The United States will cap its contributions to 25 percent of peacekeeping efforts, but the trick is getting other countries to contribute a greater share, said Brett Schaefer, a senior research fellow at The Heritage Foundation.
“There are areas of agreement” between Trump and Guterres, Schaefer told The Daily Signal. “They agree that the footprint should move away from Geneva and New York and out into the field, and to allow the secretary general to implement more of the reforms.”
Further, U.N. programs with similar missions frequently operate in the same country, but with separate staffs, separate cars and drivers, and outdated software. Reducing duplication could cut waste and inefficiencies, Schaefer said. An area where the United States has been stronger than Guterres is demanding greater whistleblower protections, Schaefer added.
Trump and Guterres would likely have some philosophical differences. Trump has pushed for “extreme vetting” to prevent entry into the United States from failed states in the Middle East, including Syria. By contrast, Guterres has been a staunch advocate for more countries to accept Syrian refugees.

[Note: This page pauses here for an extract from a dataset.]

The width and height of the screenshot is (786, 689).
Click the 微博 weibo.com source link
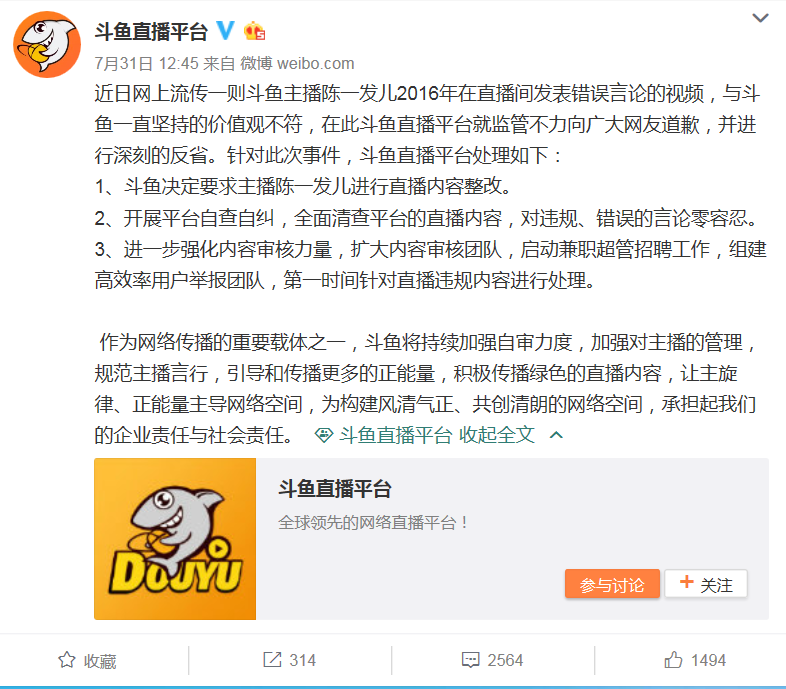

Guterres is also the former prime minister of Portugal from 1995 through 2002, where he ran under the Socialist Party. He also presided over a group called Socialist International from 1999 through 2005. In contrast, Trump is a billionaire businessman who won by running in the center-right party in the United States.
Upon taking office on Jan. 1, Guterres called for changes.
It is important for us to be proud of what we do as the U.N., to recognize our achievements … But we also need to be able to recognize our shortcomings, to recognize our failures, to recognize situations in which we are not able to deliver as we should for the people we care for.
The three goals will be to promote peace, promote prosperity, and uphold sovereignty and accountability, White House national security adviser H.R. McMaster told reporters Friday.
“The United Nations of course holds tremendous potential to realize its founding ideas, but only if it’s run more efficiently and effectively,” McMaster said.